BEGIN

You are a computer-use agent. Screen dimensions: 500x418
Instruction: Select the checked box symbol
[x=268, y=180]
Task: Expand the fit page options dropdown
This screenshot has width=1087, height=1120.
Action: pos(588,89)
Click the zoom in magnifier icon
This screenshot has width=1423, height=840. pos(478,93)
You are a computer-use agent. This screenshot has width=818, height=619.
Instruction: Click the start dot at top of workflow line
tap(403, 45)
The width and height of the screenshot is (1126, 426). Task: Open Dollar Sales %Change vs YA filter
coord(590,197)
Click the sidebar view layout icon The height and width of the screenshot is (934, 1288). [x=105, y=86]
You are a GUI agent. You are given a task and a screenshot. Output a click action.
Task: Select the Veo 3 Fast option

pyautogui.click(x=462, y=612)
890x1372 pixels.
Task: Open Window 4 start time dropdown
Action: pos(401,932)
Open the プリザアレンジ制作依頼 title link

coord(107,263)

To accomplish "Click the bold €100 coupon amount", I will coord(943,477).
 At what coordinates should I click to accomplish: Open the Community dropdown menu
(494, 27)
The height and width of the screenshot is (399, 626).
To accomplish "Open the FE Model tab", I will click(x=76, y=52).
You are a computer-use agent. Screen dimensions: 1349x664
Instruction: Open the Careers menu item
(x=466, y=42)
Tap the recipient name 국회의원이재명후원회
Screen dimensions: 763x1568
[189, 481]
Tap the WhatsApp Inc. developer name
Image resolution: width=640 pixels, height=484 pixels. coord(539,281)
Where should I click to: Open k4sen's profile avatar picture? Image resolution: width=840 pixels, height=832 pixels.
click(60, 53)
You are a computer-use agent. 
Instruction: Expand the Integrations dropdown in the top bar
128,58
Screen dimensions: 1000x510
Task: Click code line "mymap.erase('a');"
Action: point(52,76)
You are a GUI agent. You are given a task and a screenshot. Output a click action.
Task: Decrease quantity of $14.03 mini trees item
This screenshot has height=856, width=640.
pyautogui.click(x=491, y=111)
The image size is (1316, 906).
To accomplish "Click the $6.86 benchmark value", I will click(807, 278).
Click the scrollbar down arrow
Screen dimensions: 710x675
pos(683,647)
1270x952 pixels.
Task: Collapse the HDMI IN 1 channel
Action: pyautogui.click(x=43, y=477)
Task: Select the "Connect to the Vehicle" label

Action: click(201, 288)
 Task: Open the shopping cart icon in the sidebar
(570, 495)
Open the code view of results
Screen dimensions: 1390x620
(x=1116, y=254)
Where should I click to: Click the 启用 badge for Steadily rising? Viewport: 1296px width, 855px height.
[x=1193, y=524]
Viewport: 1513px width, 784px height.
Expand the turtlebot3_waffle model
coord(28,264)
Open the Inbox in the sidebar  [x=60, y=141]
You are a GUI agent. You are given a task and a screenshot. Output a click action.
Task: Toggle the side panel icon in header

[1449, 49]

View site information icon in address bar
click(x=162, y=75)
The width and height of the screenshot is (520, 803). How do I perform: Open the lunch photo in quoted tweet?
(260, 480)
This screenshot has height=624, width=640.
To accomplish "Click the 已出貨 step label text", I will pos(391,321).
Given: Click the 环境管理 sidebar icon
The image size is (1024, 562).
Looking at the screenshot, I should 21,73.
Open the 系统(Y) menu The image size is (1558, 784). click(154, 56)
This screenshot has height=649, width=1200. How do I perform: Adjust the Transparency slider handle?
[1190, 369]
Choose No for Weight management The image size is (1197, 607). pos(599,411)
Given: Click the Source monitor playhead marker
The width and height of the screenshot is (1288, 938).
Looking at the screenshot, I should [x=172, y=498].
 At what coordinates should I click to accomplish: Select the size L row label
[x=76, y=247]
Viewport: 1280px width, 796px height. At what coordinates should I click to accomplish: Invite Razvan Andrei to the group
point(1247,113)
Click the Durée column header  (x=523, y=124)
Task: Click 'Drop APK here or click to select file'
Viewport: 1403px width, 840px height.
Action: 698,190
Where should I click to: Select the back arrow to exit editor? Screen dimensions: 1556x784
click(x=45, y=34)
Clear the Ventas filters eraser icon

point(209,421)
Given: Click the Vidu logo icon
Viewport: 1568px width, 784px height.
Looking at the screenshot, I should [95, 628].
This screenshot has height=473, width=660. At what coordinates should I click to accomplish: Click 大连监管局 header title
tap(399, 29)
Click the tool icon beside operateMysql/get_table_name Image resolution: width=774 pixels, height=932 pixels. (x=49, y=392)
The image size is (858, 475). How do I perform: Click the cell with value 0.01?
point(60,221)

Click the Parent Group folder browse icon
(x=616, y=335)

END

Put every line of the rows above into a numbered list, and leave out the blank lines.

1. You are a computer-use agent. Screen dimensions: 500x418
2. Instruction: Select the checked box symbol
3. [x=268, y=180]
4. Task: Expand the fit page options dropdown
5. This screenshot has width=1087, height=1120.
6. Action: pos(588,89)
7. Click the zoom in magnifier icon
8. This screenshot has width=1423, height=840. pos(478,93)
9. You are a computer-use agent. This screenshot has width=818, height=619.
10. Instruction: Click the start dot at top of workflow line
11. tap(403, 45)
12. The width and height of the screenshot is (1126, 426). Task: Open Dollar Sales %Change vs YA filter
13. coord(590,197)
14. Click the sidebar view layout icon The height and width of the screenshot is (934, 1288). [x=105, y=86]
15. You are a GUI agent. You are given a task and a screenshot. Output a click action.
16. Task: Select the Veo 3 Fast option
17. pyautogui.click(x=462, y=612)
18. 890x1372 pixels.
19. Task: Open Window 4 start time dropdown
20. Action: pos(401,932)
21. Open the プリザアレンジ制作依頼 title link
22. coord(107,263)
23. To accomplish "Click the bold €100 coupon amount", I will coord(943,477).
24.  At what coordinates should I click to accomplish: Open the Community dropdown menu
25. (494, 27)
26. The height and width of the screenshot is (399, 626).
27. To accomplish "Open the FE Model tab", I will click(x=76, y=52).
28. You are a computer-use agent. Screen dimensions: 1349x664
29. Instruction: Open the Careers menu item
30. (x=466, y=42)
31. Tap the recipient name 국회의원이재명후원회
32. Screen dimensions: 763x1568
33. [189, 481]
34. Tap the WhatsApp Inc. developer name
35. Image resolution: width=640 pixels, height=484 pixels. coord(539,281)
36. Where should I click to: Open k4sen's profile avatar picture? Image resolution: width=840 pixels, height=832 pixels.
37. click(60, 53)
38. You are a computer-use agent. 
39. Instruction: Expand the Integrations dropdown in the top bar
40. 128,58
41. Screen dimensions: 1000x510
42. Task: Click code line "mymap.erase('a');"
43. Action: point(52,76)
44. You are a GUI agent. You are given a task and a screenshot. Output a click action.
45. Task: Decrease quantity of $14.03 mini trees item
46. This screenshot has height=856, width=640.
47. pyautogui.click(x=491, y=111)
48. The image size is (1316, 906).
49. To accomplish "Click the $6.86 benchmark value", I will click(807, 278).
50. Click the scrollbar down arrow
51. Screen dimensions: 710x675
52. pos(683,647)
53. 1270x952 pixels.
54. Task: Collapse the HDMI IN 1 channel
55. Action: pyautogui.click(x=43, y=477)
56. Task: Select the "Connect to the Vehicle" label
57. Action: click(201, 288)
58.  Task: Open the shopping cart icon in the sidebar
59. (570, 495)
60. Open the code view of results
61. Screen dimensions: 1390x620
62. (x=1116, y=254)
63. Where should I click to: Click the 启用 badge for Steadily rising? Viewport: 1296px width, 855px height.
64. [x=1193, y=524]
65. Viewport: 1513px width, 784px height.
66. Expand the turtlebot3_waffle model
67. coord(28,264)
68. Open the Inbox in the sidebar  [x=60, y=141]
69. You are a GUI agent. You are given a task and a screenshot. Output a click action.
70. Task: Toggle the side panel icon in header
71. [1449, 49]
72. View site information icon in address bar
73. click(x=162, y=75)
74. The width and height of the screenshot is (520, 803). How do I perform: Open the lunch photo in quoted tweet?
75. (260, 480)
76. This screenshot has height=624, width=640.
77. To accomplish "Click the 已出貨 step label text", I will pos(391,321).
78. Given: Click the 环境管理 sidebar icon
79. The image size is (1024, 562).
80. Looking at the screenshot, I should 21,73.
81. Open the 系统(Y) menu The image size is (1558, 784). click(154, 56)
82. This screenshot has height=649, width=1200. How do I perform: Adjust the Transparency slider handle?
83. [1190, 369]
84. Choose No for Weight management The image size is (1197, 607). pos(599,411)
85. Given: Click the Source monitor playhead marker
86. The width and height of the screenshot is (1288, 938).
87. Looking at the screenshot, I should [x=172, y=498].
88.  At what coordinates should I click to accomplish: Select the size L row label
89. [x=76, y=247]
90. Viewport: 1280px width, 796px height. At what coordinates should I click to accomplish: Invite Razvan Andrei to the group
91. point(1247,113)
92. Click the Durée column header  (x=523, y=124)
93. Task: Click 'Drop APK here or click to select file'
94. Viewport: 1403px width, 840px height.
95. Action: 698,190
96. Where should I click to: Select the back arrow to exit editor? Screen dimensions: 1556x784
97. click(x=45, y=34)
98. Clear the Ventas filters eraser icon
99. point(209,421)
100. Given: Click the Vidu logo icon
101. Viewport: 1568px width, 784px height.
102. Looking at the screenshot, I should [95, 628].
103. This screenshot has height=473, width=660. At what coordinates should I click to accomplish: Click 大连监管局 header title
104. tap(399, 29)
105. Click the tool icon beside operateMysql/get_table_name Image resolution: width=774 pixels, height=932 pixels. (x=49, y=392)
106. The image size is (858, 475). How do I perform: Click the cell with value 0.01?
107. point(60,221)
108. Click the Parent Group folder browse icon
109. (x=616, y=335)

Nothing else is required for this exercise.